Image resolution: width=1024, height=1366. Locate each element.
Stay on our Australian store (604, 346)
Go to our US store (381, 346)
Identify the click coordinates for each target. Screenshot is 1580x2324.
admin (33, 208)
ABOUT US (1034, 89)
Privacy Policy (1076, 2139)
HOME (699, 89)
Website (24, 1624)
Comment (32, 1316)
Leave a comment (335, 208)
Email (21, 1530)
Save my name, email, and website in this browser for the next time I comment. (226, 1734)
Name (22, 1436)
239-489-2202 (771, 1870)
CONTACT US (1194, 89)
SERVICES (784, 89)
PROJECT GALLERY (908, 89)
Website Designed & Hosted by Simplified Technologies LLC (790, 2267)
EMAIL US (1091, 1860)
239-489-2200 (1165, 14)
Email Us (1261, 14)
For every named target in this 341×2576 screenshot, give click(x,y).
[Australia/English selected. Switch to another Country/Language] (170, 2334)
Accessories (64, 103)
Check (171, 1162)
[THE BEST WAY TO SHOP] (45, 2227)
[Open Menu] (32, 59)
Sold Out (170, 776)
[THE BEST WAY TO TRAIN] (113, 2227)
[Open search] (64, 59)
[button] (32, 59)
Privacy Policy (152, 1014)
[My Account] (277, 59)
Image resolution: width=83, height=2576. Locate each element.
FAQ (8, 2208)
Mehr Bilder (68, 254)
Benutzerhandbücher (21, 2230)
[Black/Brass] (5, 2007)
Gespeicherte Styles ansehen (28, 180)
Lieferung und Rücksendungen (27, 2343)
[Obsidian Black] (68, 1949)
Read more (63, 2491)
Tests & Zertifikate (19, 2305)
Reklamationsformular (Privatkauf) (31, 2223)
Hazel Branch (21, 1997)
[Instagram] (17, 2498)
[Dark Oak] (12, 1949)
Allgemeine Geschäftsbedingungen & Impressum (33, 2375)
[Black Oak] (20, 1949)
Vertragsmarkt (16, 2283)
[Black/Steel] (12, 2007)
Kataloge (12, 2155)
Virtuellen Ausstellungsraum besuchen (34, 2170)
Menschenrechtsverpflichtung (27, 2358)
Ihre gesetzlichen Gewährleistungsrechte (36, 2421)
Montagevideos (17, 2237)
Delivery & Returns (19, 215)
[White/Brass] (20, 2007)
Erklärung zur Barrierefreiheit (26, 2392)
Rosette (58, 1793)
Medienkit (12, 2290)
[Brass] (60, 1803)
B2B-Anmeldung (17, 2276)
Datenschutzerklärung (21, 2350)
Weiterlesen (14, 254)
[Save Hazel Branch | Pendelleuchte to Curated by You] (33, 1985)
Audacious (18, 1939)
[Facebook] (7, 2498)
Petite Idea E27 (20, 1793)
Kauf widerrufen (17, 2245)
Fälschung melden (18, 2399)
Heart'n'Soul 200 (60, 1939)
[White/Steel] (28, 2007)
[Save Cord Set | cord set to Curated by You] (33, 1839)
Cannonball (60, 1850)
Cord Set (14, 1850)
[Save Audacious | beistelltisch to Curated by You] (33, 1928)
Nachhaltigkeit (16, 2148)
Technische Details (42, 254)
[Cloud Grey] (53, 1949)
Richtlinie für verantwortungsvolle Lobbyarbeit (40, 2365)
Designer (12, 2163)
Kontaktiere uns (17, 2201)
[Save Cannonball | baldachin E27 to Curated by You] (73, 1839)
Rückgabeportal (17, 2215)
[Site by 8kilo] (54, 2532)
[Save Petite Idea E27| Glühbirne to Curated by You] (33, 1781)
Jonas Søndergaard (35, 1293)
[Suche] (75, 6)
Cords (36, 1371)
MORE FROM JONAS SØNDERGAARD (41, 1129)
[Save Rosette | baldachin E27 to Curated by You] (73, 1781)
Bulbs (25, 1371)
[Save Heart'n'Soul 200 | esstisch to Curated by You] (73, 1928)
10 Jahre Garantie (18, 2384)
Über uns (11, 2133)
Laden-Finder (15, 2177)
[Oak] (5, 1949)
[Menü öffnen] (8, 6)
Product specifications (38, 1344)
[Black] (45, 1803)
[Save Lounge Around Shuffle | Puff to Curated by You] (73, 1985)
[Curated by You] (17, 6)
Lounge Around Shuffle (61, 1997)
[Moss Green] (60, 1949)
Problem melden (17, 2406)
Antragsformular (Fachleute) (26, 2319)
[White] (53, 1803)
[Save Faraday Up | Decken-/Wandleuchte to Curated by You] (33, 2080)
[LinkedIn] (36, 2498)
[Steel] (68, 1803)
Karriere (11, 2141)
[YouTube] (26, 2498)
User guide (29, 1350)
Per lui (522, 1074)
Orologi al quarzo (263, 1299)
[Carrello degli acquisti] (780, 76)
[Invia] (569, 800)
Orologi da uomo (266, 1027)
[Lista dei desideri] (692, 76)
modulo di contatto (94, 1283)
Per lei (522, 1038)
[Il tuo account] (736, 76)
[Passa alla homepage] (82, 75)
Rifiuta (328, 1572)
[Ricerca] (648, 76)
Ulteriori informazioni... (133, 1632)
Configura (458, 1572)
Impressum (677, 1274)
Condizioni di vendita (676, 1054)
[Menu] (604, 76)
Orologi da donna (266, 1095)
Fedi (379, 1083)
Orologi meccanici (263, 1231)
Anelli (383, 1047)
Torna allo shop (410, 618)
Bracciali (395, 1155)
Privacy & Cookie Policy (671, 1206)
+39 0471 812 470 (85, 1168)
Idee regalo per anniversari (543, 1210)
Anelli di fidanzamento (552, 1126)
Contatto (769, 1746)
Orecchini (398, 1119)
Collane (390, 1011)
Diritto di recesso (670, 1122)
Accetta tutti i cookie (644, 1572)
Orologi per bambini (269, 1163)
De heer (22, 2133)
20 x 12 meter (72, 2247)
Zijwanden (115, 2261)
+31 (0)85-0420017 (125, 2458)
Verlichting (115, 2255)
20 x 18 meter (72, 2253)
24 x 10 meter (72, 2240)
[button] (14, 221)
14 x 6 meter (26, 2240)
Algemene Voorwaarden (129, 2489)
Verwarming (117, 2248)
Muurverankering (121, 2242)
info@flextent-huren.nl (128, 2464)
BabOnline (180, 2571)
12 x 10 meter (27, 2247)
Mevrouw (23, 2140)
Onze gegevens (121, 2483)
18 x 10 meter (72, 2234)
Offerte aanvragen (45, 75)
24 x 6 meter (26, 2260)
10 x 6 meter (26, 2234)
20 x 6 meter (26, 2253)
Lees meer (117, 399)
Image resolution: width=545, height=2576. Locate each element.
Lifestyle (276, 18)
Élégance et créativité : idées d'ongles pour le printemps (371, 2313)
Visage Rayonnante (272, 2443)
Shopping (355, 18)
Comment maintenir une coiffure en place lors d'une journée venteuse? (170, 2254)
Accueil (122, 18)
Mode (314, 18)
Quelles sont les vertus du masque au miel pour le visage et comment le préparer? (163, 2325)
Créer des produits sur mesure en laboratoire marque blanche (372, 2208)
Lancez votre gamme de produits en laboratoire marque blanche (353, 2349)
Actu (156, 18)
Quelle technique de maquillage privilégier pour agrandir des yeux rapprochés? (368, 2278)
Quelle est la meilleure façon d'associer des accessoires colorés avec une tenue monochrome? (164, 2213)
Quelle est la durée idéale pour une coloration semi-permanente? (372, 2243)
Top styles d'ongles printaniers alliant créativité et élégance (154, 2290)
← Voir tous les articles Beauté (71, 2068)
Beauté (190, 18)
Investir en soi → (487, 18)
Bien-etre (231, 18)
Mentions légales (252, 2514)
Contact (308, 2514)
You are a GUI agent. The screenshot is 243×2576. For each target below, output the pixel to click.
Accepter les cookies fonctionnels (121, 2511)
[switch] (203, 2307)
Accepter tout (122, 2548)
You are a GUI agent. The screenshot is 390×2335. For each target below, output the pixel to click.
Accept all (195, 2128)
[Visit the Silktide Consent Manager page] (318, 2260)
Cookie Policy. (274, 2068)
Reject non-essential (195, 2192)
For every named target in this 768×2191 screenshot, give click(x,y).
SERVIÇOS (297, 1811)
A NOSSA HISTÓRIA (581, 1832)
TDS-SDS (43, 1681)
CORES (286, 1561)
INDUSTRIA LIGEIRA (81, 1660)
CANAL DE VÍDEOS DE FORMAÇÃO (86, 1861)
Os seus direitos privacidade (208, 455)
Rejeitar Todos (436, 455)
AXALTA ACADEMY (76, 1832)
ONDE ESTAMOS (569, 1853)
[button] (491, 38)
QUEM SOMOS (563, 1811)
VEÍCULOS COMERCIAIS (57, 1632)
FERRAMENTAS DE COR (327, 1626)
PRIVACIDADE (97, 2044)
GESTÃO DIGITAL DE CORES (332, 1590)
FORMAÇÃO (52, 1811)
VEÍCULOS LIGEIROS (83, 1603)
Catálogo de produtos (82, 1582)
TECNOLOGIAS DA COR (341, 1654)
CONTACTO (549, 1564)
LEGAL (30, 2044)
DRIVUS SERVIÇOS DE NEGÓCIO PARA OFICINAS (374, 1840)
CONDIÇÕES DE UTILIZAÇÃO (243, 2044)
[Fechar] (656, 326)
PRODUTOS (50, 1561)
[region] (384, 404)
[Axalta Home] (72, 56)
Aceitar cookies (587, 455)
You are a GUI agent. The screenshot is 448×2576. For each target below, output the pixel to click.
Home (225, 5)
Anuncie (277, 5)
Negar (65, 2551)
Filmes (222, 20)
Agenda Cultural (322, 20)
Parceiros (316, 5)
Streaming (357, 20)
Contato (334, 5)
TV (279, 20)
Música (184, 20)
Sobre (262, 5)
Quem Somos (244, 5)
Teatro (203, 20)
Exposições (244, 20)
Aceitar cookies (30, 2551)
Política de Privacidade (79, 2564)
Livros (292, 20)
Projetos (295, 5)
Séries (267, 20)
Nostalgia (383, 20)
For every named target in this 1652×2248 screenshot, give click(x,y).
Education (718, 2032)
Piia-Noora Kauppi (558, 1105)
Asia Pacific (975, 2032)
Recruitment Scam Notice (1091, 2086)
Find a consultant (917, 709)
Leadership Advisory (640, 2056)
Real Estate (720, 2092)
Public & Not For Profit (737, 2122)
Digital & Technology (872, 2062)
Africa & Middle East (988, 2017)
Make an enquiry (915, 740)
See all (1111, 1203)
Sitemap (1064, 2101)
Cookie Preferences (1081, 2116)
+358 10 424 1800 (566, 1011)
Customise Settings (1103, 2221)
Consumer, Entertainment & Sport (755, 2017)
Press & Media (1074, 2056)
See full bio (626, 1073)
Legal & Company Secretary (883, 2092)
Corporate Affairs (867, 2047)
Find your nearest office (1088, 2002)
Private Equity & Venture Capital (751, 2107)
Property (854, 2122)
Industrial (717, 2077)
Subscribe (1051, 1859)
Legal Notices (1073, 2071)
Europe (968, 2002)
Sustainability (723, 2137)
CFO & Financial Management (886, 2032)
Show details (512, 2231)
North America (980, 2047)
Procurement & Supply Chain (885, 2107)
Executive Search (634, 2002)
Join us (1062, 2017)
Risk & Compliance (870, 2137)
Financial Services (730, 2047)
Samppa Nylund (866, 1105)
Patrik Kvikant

================

Find the lines above that include the string "element" and copy them.

■ **Solution below**
Image resolution: width=1024, height=1366. Locate each element.
Image resolution: width=83, height=2576. Locate each element.
Image resolution: width=545, height=2576. Locate each element.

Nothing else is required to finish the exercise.